Modeling and Analysis of the Eukaryotic Unfolded Protein Response (UPR)
Proteins requiring post-translational modifications such as N-linked glycosylation are processed in the endoplasmic reticulum (ER). A diverse array of cellular stresses can lead to dysfunction of the ER and ultimately to an imbalance between protein-folding capacity and protein-folding load. Cells monitor protein folding by an inbuilt quality control system involving both the ER and the Golgi apparatus. Unfolded or misfolded proteins are tagged for degradation via ER associated degradation (ERAD) or sent back through the folding cycle. Continued accumulation of incorrectly folded proteins can also trigger the Unfolded Protein Response (UPR). In mammalian cells, UPR is a complex signaling program mediated by three ER transmembrane receptors: activating transcription factor 6 (ATF6), inositol requiring kinase 1 (IRE1) and double-stranded RNA-activated protein kinase (PKR)-like endoplasmic reticulum kinase (PERK). UPR performs three functions, adaptation, alarm and apoptosis. During adaptation, the UPR tries to reestablish folding homeostasis by inducing the expression of chaperones that enhance protein folding. Simultaneously, global translation is attenuated to reduce the ER folding load while the degradation rate of unfolded proteins is increased. If these steps fail, the UPR induces a cellular alarm and mitochondrial mediated apoptosis program. UPR malfunctions have been associated with a wide range of disease states including tumor progression, diabetes, as well as immune and inflammatory disorders.

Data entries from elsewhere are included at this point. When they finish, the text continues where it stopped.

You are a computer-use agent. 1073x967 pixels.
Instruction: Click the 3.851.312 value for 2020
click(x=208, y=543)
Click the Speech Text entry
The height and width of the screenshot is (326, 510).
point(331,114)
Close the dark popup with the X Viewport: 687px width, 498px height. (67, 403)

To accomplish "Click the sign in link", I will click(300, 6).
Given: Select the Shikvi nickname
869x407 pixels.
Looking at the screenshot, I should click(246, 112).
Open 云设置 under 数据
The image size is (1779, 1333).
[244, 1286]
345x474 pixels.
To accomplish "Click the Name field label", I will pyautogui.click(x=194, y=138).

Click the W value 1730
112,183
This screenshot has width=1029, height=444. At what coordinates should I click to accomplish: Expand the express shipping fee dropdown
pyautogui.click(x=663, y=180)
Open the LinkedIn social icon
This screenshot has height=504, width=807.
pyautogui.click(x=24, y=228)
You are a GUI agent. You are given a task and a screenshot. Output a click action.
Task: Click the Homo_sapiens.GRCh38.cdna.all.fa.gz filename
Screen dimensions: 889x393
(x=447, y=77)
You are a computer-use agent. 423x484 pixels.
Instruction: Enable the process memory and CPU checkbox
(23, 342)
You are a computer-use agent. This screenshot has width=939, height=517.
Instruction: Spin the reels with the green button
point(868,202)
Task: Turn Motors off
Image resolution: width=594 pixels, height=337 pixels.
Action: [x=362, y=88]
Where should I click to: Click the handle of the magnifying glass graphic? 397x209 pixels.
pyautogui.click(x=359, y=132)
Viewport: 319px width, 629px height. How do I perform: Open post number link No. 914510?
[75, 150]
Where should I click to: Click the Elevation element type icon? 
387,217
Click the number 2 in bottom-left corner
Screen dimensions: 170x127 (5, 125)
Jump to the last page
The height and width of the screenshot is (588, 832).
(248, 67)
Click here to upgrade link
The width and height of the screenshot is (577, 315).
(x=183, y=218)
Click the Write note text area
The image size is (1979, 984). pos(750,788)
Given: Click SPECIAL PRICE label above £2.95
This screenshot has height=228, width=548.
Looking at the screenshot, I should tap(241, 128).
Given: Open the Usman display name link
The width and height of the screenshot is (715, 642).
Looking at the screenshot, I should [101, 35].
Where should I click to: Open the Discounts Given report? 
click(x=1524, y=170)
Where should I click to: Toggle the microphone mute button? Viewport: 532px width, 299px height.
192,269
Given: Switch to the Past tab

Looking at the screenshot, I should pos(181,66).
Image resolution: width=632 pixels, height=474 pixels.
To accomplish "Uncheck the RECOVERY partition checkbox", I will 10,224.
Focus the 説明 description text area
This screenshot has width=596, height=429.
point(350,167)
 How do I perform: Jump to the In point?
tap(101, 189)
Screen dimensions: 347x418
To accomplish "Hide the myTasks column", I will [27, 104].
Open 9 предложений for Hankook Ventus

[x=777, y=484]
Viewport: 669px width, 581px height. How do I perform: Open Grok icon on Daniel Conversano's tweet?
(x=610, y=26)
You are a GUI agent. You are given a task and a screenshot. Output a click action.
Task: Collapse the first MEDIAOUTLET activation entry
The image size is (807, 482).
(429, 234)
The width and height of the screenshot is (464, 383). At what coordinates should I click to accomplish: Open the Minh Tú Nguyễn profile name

Figure: The calnexin/calreticulin protein folding cycle. Yellow circles denote glucose groups and while blue circles denote mannose groups. After entering the ER lumen, glucosidase I and II remove two glucose groups. The monoglucosylated glycoprotein then interacts with calnexin/calreticulin. These chaperones interact with the thiol-disulphide oxidoreductase ERp57. Cleavage of the last glucose residue by glucosidase II leads to the release of the chaperones. At this time, the protein could have either folded and left the ER or it could have attained an incorrect state. The incorrectly folded proteins are then the substrates of UDP glucose:glycoprotein glucosyltransferase, which puts a glucose residue back to the incorrectly folded protein. This enables the protein to spend some more time in folding in the ER. If the protein fails to fold in a repeated number of cycles, the mannose residue is removed by α-1,2-mannosidase I. This enables the protein to be recognized by ER-degradation-enhancing 1,2-mannosidase-like protein (EDEM). This targets the unfolded proteins for ER-associated degradation (ERAD).